%%

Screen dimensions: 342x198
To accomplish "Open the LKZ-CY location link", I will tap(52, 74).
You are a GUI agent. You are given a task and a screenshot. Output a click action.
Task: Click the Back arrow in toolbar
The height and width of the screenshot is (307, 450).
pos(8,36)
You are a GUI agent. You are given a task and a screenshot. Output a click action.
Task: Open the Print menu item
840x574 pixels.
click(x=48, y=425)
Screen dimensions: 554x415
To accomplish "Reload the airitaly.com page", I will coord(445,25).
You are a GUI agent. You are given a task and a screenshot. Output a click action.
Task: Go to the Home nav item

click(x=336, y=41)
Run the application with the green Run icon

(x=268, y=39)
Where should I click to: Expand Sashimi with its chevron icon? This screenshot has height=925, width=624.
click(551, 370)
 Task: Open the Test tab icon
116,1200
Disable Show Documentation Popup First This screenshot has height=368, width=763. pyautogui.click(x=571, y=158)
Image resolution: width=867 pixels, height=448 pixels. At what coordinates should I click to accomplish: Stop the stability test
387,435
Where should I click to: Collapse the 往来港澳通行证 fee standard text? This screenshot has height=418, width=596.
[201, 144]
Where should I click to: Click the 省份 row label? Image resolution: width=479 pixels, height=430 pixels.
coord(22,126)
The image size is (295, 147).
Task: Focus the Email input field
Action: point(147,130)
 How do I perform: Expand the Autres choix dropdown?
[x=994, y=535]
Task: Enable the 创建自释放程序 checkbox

%%

● **AIM OF THE EXERCISE**
Transcribe all of the material above with complete accuracy.

● **OUTPUT FOR THIS TASK**
Screen dimensions: 342x198
To accomplish "Open the LKZ-CY location link", I will tap(52, 74).
You are a GUI agent. You are given a task and a screenshot. Output a click action.
Task: Click the Back arrow in toolbar
The height and width of the screenshot is (307, 450).
pos(8,36)
You are a GUI agent. You are given a task and a screenshot. Output a click action.
Task: Open the Print menu item
840x574 pixels.
click(x=48, y=425)
Screen dimensions: 554x415
To accomplish "Reload the airitaly.com page", I will coord(445,25).
You are a GUI agent. You are given a task and a screenshot. Output a click action.
Task: Go to the Home nav item

click(x=336, y=41)
Run the application with the green Run icon

(x=268, y=39)
Where should I click to: Expand Sashimi with its chevron icon? This screenshot has height=925, width=624.
click(551, 370)
 Task: Open the Test tab icon
116,1200
Disable Show Documentation Popup First This screenshot has height=368, width=763. pyautogui.click(x=571, y=158)
Image resolution: width=867 pixels, height=448 pixels. At what coordinates should I click to accomplish: Stop the stability test
387,435
Where should I click to: Collapse the 往来港澳通行证 fee standard text? This screenshot has height=418, width=596.
[201, 144]
Where should I click to: Click the 省份 row label? Image resolution: width=479 pixels, height=430 pixels.
coord(22,126)
The image size is (295, 147).
Task: Focus the Email input field
Action: point(147,130)
 How do I perform: Expand the Autres choix dropdown?
[x=994, y=535]
Task: Enable the 创建自释放程序 checkbox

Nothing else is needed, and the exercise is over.